Scott C. Hagen, professor and Louisiana Sea Grant Laborde Chair at the University of Iowa, has died. The ASCE fellow was 60.

His truest legacy was encouraging academic success among his numerous students – doctoral candidates and others – and he traveled the world doing just that.

Along with his duties at UI’s Department of Civil and Environmental Engineering, Hagen, Ph.D., P.E., D.CE, D.WRE, F.ASCE, spent an abundance of his time and effort with IIHR, the internationally renowned hydroscience and engineering laboratory, where researchers are now solving some of our world’s greatest fluids-related challenges. He served as a member of its advisory board from 2014 to 2018.

Hagen was a global leader among scientists studying rising sea levels and their impacts. The many honors during his career included a Diplomate of Coastal Engineering and a Diplomate of Water Resources Engineering. He also served on the board of ASCE’s Coasts, Oceans, Ports & Rivers Institute.

He was treasurer of the COPRI Governing Board, 2009-2014, and founding chair of the Institute’s Coastal Engineering Sciences Committee from 2008 to 2012. He was also past chair of COPRI’s Coastal Engineering Sciences Committee and faculty advisor (founding) for the COPRI Louisiana State University Student Chapter until recently.

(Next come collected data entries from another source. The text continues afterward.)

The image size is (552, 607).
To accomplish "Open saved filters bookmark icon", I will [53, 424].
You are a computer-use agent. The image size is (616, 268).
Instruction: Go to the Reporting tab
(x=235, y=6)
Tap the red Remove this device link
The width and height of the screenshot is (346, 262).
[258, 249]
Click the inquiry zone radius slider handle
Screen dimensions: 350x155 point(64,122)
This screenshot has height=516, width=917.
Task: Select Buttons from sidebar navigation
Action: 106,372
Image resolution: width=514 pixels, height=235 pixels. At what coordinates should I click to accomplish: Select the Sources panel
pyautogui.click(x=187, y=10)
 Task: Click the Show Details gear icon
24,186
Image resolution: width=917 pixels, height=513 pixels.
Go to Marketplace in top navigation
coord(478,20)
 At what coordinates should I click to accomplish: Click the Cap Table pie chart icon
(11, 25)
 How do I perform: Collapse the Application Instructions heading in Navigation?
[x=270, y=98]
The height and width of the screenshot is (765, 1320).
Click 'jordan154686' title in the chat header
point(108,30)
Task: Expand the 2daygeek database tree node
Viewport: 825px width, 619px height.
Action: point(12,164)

He spent a year at Iowa State University, then returned home to farm for 10 years before enrolling at UI to study engineering. He then entered the University of Notre Dame as a doctoral student. After earning his Ph.D., he joined the faculty at the University of Central Florida, where he served as a professor of civil, environmental, and construction engineering. Hagen built a flourishing program in tidal studies and computational modeling at UCF, where he also led the university’s major research focus on the coastal dynamics of sea- level rise.

Hagen served as director of UCF’s Coastal Hydroscience Analysis, Modeling, and Predictive Simulations Laboratory (CHAMPS), focusing on coastal hydroscience challenges like the development of an advanced astronomic tidal model to study rising sea levels.

In 2015, he accepted an LSU faculty position and was named the John P. Laborde Endowed Chair for Sea Grant Research and Technology Transfer and the director of the LSU Center for Coastal Resiliency. With his team at LSU, Hagen developed numerous forecast tide and storm surge models. His recent research explored transport and biogeophysical modeling.

When he achieved tenure at UCF, he was soon awarded an endowed chair at Louisiana State University, where he contributed to so many an academic success story. Hagen believed in focusing on personal and professional life – on the betterment of relationships, his research, and the environment.